If the date is September 10 2003 or later the worm stops working.


Recovery
Read instructions on how to remove the W32/Sobig-F worm and ensure your system is not vulnerable to reinfection.


if your dumb enuf to open anything besides a picture from someone unknown your taking a big enuf risk :\

im not too worried

if this is going to effect ms i would guess 9pm pac. time

k, so i got it wrong, it was MSBlast, i was thinking of SoBig because no one knew what it was. and it was midnight.

I've removed it the norton way, my own way and a few others and it likes to hide itself ever so often. and yes i shouldnt be on because my virus scanner picked it up but i need some help with somet.

Erm, what timezone is this 9pm in? I may have already overstayed the time limit. :p

I'm safe. :) I've the latest firewall and antivirus. Never had a virus or worm yet.

i just don't click on attachments ^^

ok, i have a AV and a firewall, too but all you have to be is careful ^^

Um I stayed on way past 9pm, uh oh.

forgot to turn my pc off :doh:

i never download attachments unless the person tells me they sent sumthing in an im or somthing. and the way i see it. i could care less if it wiped out my HD since i dont have anything on my comp that i couldnt re download or reinstall from disks

Thats good Mike.... But you dont download email atttachments to get it :P

Actually this is a new virus which had been spreading online recently. This virus currently infect Windows XP but not sure whether Windows 2000 is vulnerable to it. You will know you're infected when a small pop up window appear with a timer counting down the shutdown.

Well, download the microsoft patch at
http://www.microsoft.com/downloads/...&displaylang=en

A reboot might be required after patching.

Next up is to delete the files

1. Control+ALT+DEL and end the process called msblast.exe
2. Goto search and find msblast, there should be two files with that name, msblast.exe and mblast.exe-123xxx
3. Use RegEdit and go to HKEY_LOCAL- MACHINE\SOFTWARE\Microsoft\Windows\CurrentVersion\
Run and delete the msblast auto update

Then reboot the machine

To buy yourself some time so you can actually do all of this, when shutdown window appears click Start>run>type in "cmd" (no quotations) then in the window that pops up type "shutdown -a" no quotations. This stops the shutdown but doesnt allow you to copy or paste text and other such things.


Hope it help.

- Matthew

Yes i did that Matthew........... Ages ago, still got infected files tho!

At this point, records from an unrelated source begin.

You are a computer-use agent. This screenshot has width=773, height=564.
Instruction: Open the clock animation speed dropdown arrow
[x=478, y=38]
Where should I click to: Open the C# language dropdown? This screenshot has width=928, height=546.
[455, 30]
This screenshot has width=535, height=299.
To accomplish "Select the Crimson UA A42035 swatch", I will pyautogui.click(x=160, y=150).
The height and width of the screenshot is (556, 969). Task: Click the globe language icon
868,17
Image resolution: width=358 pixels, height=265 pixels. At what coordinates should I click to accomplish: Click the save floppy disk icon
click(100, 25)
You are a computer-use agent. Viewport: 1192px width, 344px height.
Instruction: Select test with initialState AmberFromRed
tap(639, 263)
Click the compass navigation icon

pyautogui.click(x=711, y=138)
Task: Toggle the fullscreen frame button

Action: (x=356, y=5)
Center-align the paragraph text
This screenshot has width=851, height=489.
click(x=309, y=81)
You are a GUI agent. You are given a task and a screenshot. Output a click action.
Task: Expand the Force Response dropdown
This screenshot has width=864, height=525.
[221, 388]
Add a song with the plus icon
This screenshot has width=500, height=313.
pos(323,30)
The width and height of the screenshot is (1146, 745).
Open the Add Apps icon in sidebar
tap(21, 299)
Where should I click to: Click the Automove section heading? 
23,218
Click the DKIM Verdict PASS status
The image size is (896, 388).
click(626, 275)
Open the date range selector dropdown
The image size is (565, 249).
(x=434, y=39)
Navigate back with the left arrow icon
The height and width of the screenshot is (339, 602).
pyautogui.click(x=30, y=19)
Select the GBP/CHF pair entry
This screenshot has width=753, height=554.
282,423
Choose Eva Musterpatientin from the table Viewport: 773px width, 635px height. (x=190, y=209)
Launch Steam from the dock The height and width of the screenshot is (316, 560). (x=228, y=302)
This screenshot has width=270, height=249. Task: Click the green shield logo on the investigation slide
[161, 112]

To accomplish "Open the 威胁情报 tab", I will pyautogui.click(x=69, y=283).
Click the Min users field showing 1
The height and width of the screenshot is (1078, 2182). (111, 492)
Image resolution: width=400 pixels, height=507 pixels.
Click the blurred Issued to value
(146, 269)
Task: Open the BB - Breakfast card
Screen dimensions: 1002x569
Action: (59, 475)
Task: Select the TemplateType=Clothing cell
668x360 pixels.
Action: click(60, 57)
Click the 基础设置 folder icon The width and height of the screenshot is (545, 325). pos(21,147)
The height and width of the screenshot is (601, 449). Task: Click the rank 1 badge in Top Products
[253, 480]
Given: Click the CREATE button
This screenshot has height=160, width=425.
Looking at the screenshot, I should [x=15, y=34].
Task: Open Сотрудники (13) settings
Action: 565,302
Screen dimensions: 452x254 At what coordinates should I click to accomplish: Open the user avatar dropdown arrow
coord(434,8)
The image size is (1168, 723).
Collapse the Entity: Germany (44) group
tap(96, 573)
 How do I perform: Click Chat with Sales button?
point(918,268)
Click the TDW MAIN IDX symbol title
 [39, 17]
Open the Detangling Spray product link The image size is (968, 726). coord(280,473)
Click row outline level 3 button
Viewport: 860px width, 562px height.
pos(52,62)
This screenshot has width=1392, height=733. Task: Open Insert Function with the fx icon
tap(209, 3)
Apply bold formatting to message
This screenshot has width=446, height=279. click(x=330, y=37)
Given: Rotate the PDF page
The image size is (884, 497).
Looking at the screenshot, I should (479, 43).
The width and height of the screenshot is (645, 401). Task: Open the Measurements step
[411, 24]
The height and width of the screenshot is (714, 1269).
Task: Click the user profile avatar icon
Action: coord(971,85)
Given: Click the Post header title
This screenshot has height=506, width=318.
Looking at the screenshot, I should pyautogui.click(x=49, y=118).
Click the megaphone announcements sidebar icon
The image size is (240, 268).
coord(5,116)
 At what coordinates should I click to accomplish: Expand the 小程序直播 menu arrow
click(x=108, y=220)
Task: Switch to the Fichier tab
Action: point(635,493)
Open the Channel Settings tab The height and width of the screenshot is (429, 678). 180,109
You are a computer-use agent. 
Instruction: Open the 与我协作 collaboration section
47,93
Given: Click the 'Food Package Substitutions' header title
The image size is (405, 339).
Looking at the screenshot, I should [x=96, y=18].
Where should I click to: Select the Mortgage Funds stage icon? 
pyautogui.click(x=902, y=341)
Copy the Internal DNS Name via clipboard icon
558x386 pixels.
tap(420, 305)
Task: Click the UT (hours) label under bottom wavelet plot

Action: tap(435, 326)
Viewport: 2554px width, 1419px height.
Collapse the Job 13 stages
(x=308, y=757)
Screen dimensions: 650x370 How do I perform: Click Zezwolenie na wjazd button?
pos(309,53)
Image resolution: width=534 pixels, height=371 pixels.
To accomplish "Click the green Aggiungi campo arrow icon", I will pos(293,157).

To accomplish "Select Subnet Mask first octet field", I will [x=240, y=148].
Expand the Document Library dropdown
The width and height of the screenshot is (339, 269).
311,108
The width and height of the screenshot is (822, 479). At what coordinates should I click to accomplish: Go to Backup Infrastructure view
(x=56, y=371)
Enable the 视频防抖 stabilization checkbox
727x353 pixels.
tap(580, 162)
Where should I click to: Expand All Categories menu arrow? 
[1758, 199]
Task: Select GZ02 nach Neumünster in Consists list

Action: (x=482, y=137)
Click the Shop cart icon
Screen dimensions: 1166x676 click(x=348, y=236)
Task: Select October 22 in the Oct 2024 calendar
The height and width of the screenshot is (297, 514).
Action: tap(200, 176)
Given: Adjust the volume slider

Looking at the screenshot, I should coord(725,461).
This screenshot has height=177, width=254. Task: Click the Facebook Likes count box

Just don't download anything that someone is sending you in a email even if you know the person get it through a im program so you know it's them and don't download anything from strange areas and your fine.

Hell I don't have a viri scanner installed and if I think I got one then I do an online check, but viri scanners are a pain when it comes to gamming. Also a router is useally good enough fire wall protection as the odds of getting hacked by an amazing hacker that you don't know is rare.

And just for the records I havn't had one viri for 2 years now so I think these steps work mint ;)

how many times do i have to say MSBLAST IS NOT DOWNLOADED BY EMAIL!!!!!!!!!!!!!!!!